Here are the recommendations for the minimum number of hosts required to use an erasure code pool.
Best configuration: Number of servers ≧ K + M +1
- This configuration enables Ceph to distribute every EC chunk across K+M hosts.
- When one of the hosts fails, you have enough hosts to restore the lost chunk.
Second best configuration: Number of servers = K + M
- This configuration allows each EC chunk to be distributed across K+M hosts.
- When a host fails, you have no other host to restore the lost EC chunk. It is crucial to repair it promptly to restore the system to a healthy state as quickly as possible.

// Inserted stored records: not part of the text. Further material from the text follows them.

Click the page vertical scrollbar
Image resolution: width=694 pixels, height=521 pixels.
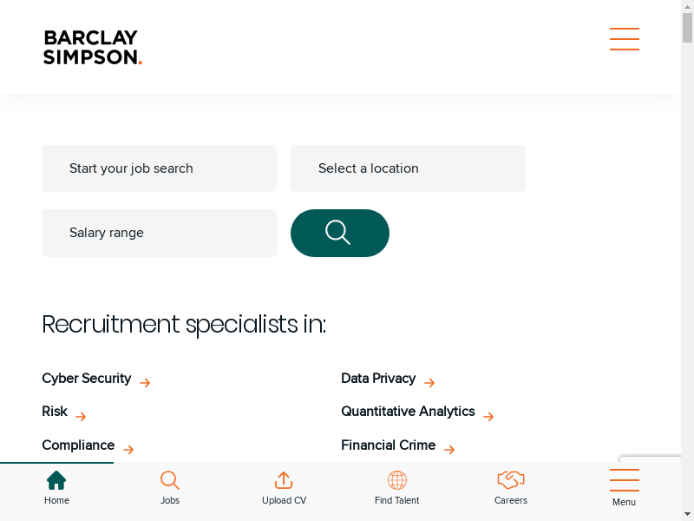(x=687, y=261)
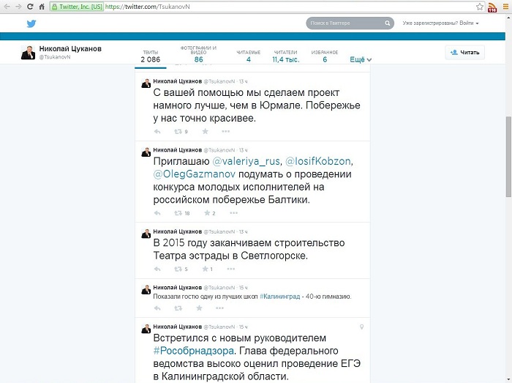
Task: Bookmark this page with the star icon
Action: click(x=479, y=7)
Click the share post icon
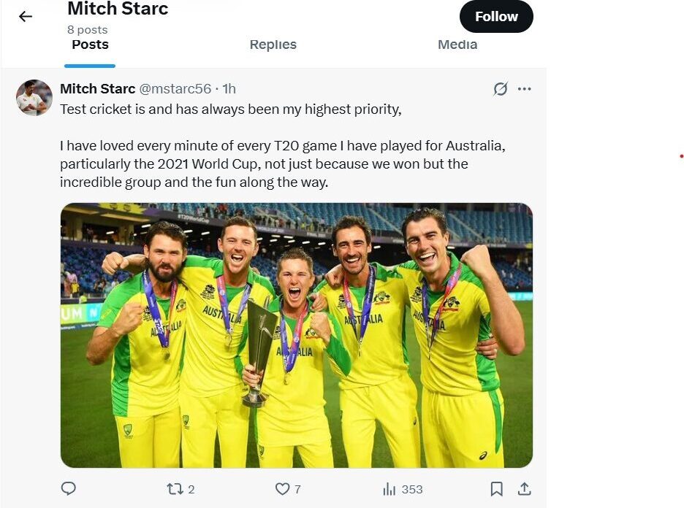This screenshot has height=508, width=684. coord(524,489)
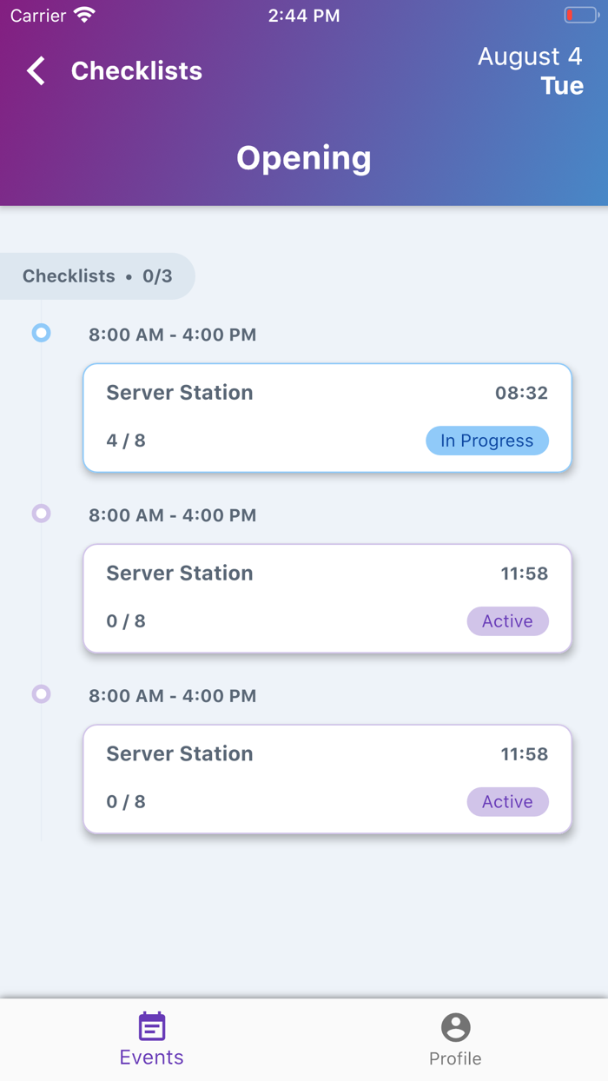Tap the Checklists 0/3 counter pill
Image resolution: width=608 pixels, height=1081 pixels.
97,276
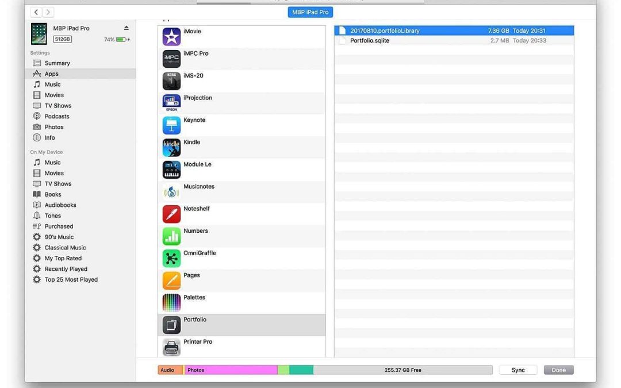Select the Keynote app icon
Image resolution: width=621 pixels, height=388 pixels.
tap(171, 125)
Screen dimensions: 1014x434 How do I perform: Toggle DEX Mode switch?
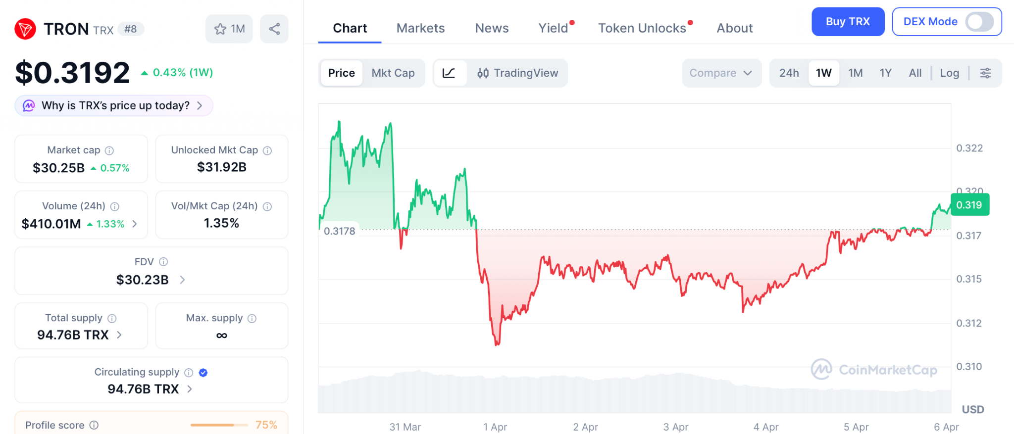pos(979,22)

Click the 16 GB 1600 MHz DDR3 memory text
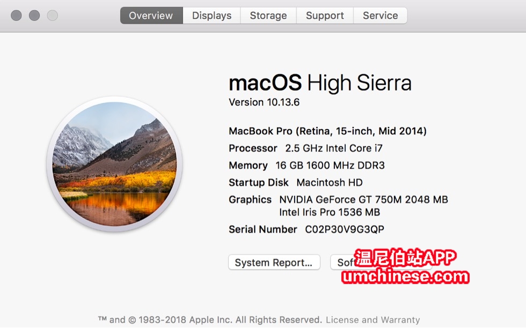[x=330, y=165]
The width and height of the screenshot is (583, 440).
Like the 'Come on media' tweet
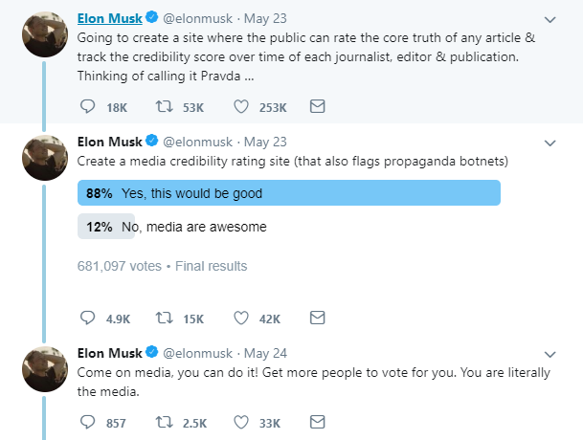(x=241, y=421)
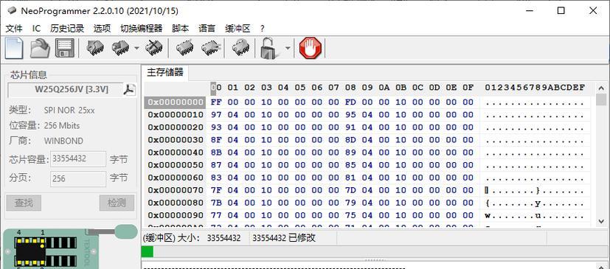The image size is (610, 269).
Task: Click the new blank file icon
Action: tap(14, 48)
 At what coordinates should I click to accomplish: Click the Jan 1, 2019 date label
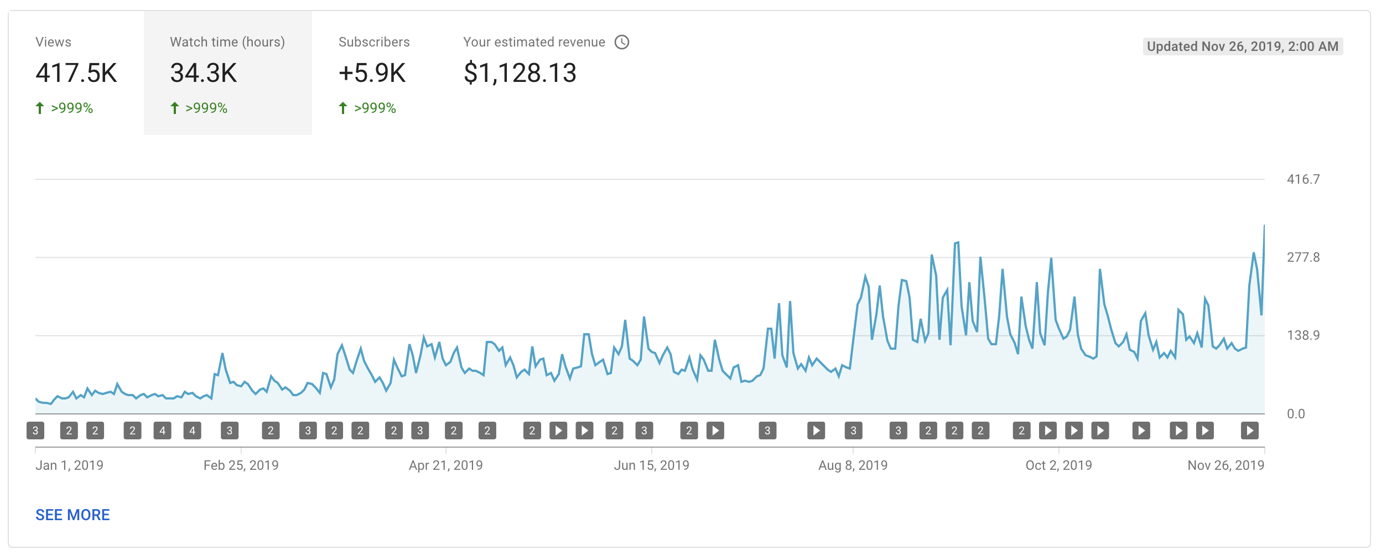click(x=69, y=465)
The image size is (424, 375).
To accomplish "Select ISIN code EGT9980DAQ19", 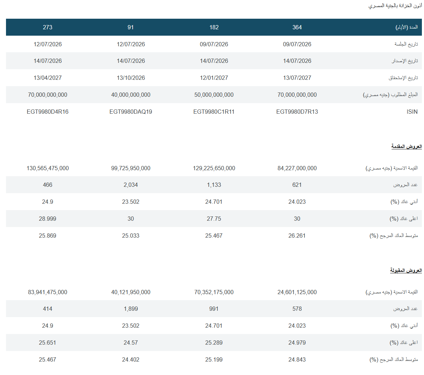I will [131, 112].
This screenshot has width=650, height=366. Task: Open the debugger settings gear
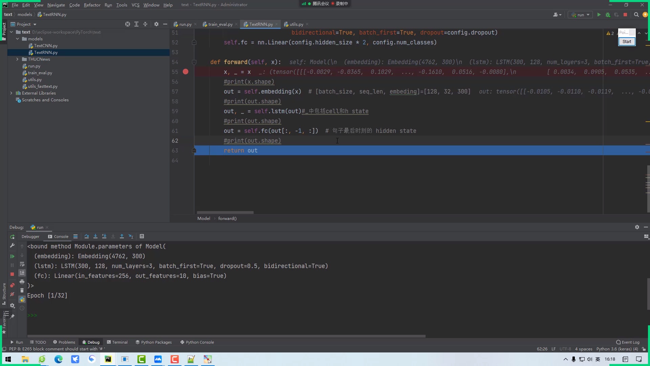tap(12, 305)
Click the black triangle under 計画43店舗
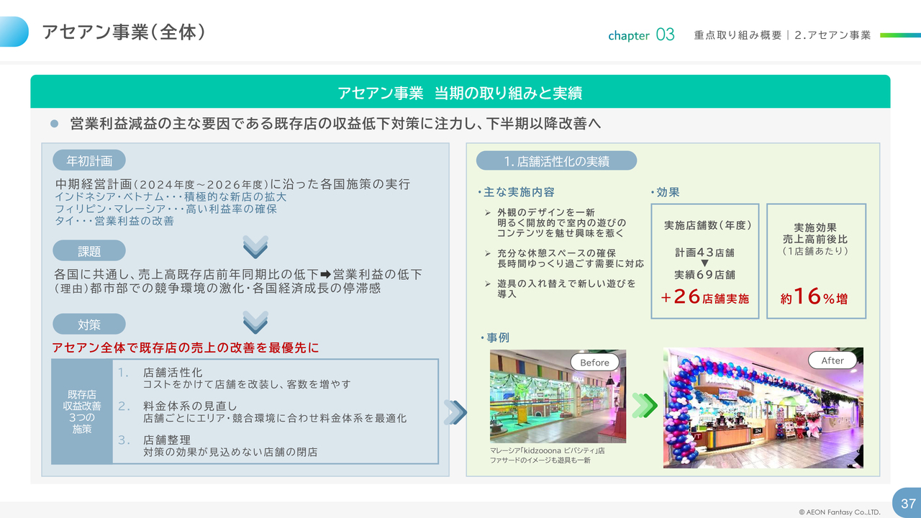The image size is (921, 518). coord(704,263)
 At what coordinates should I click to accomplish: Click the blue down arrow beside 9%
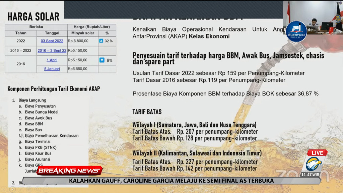[102, 60]
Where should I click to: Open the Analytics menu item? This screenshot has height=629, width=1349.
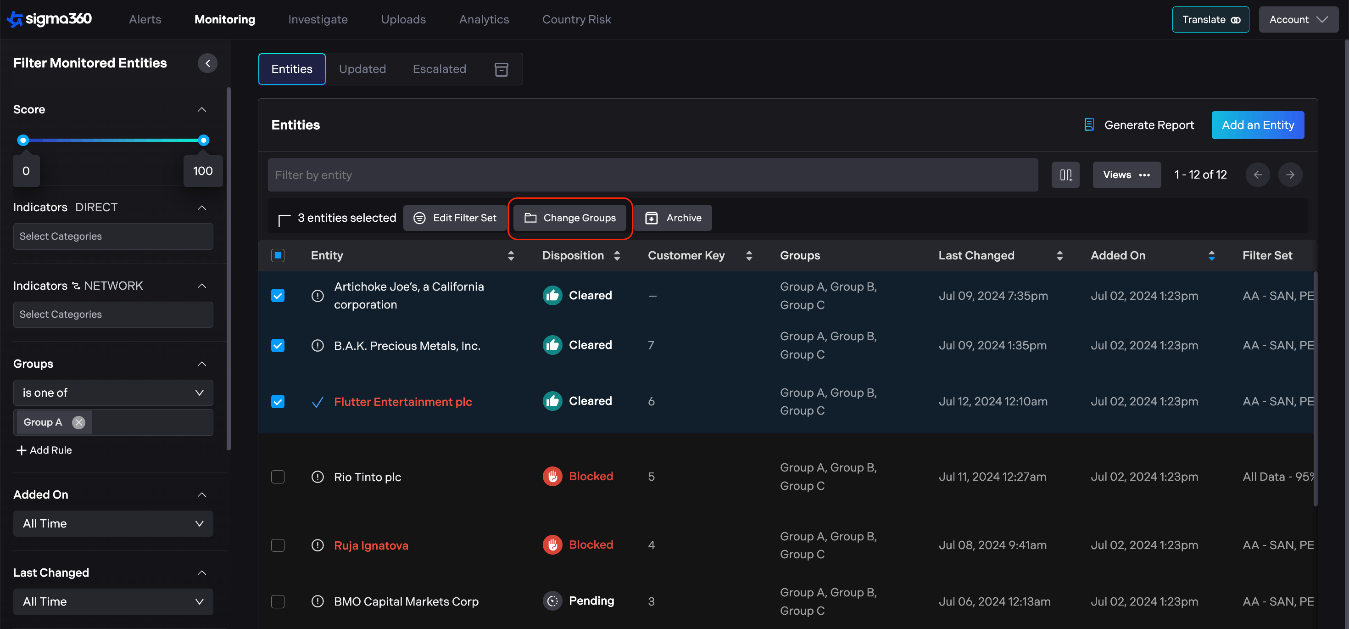(483, 19)
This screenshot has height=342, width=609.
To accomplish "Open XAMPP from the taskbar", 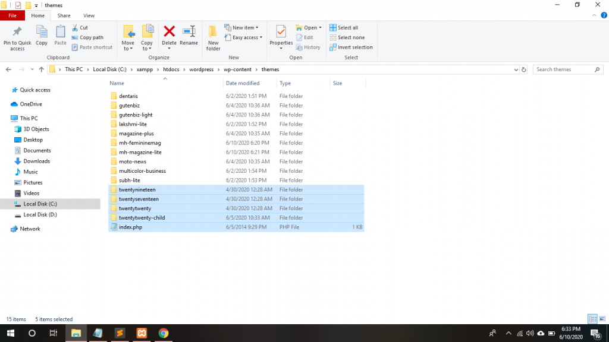I will click(x=142, y=333).

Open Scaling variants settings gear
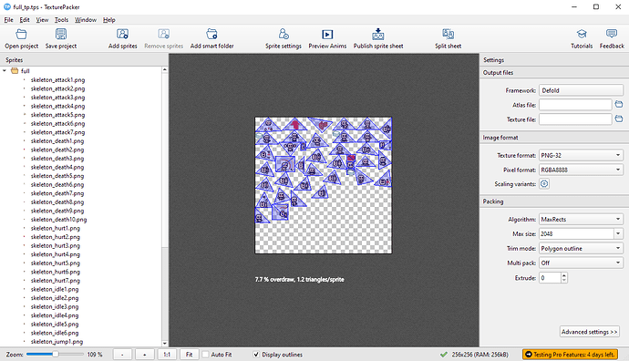(x=544, y=184)
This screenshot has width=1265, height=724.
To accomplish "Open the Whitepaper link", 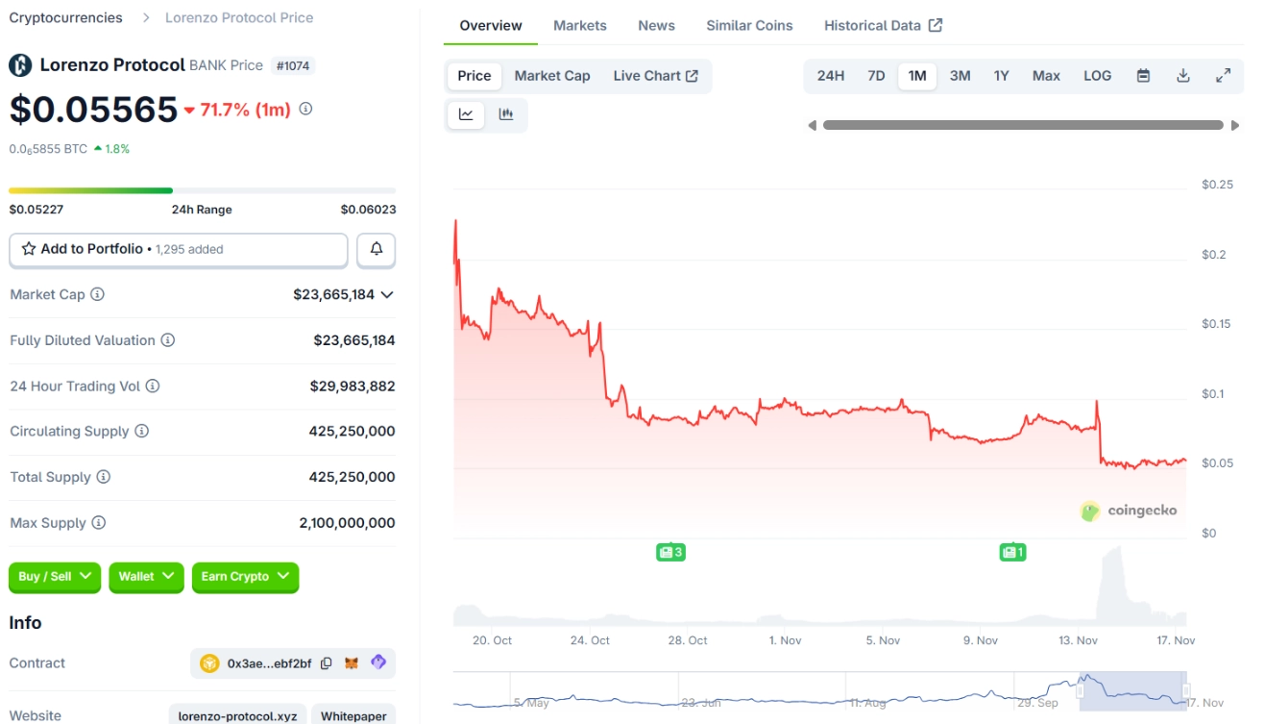I will pos(353,716).
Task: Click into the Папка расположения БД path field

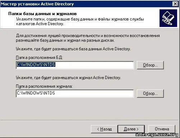Action: tap(75, 65)
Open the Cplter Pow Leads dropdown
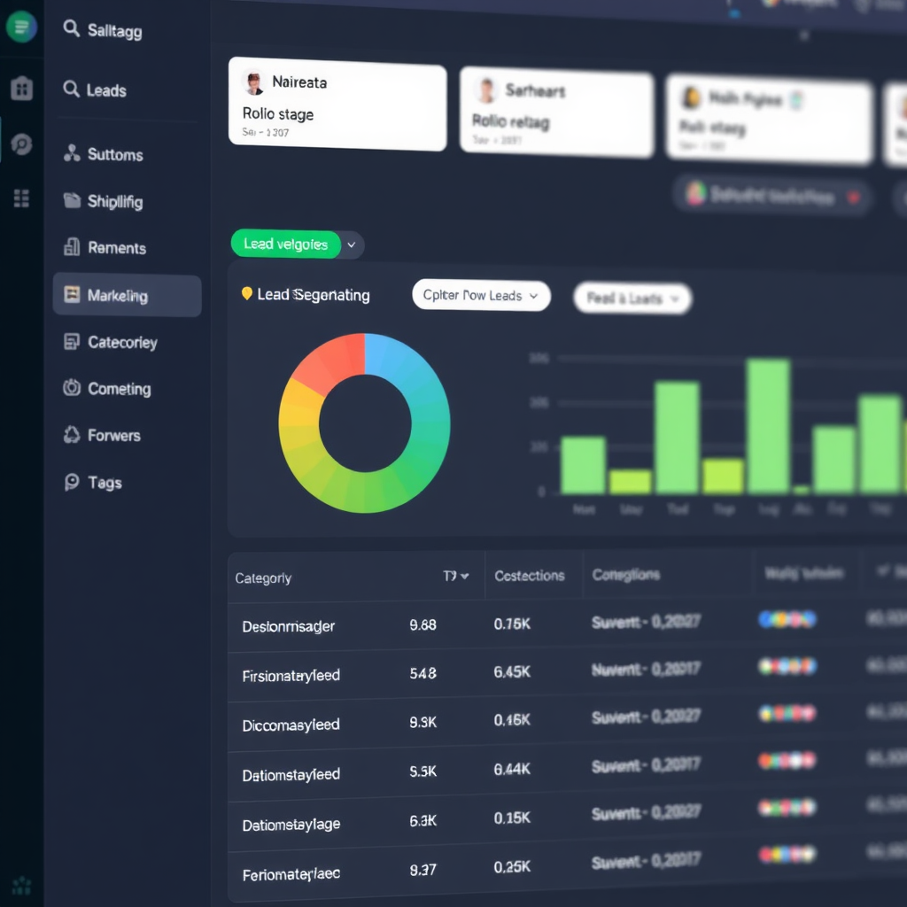Image resolution: width=907 pixels, height=907 pixels. point(481,296)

Budget-limited configuration: Number of servers ≧ (K + M) / M
This configuration instructs Ceph
to distribute several erasure-coded chunks across the designated number of hosts. When a host fails, at most M
chunks of an object will be lost.
This configuration allows
- Any number of disks can fail simultaneously in one host.
- Or the cluster can lose at most one host.
- Or only one disk in each of the M hosts can fail simultaneously.
For the example of K+M = 4+2, the minimum number of hosts required is 6/2 = 3. You can lose only one host, but you won't have enough healthy hosts in the cluster to re-heal the lost chunks.
How to calculate the usable capacity of a Ceph cluster?
The usable space in Ceph depends on several important factors.
1. The maximum raw capacity of a Ceph cluster constructed by multiple servers is the sum of the disk space in each
server.
If the cluster includes various types of storage devices, such as HDDs, SSDs, or NVMe drives, you should
calculate the total raw disk space for each device type separately. Ceph is capable of recognizing the designated
device class used by each pool.
2. The data protection applied to each Ceph pool determines the usable space.
- Replicated protection: usable space = raw capacity/replica size
- Erasure Code data protection: usable space = raw capacity x (K/(K+M))
3. Ceph has some overhead for metadata and system operations. The overhead space used is around 10 to 20% depending on your specific configuration and usage.
All disk drive space is shared among all replicated and erasure code pools
- Pools can set or not set quotas. All quotas are thing provisioning
- Because Ceph's available space is thin provisioning, storage space is allocated only when needed, rather than allocating all required space in advance. This can improve storage utilization and reduce storage costs.
- It is recommended to reserve 1/n space during operation as data recovery space in case of hardware failure, where n is the number of servers.
- The system has preset usage warnings of 85% near-full and 95% full.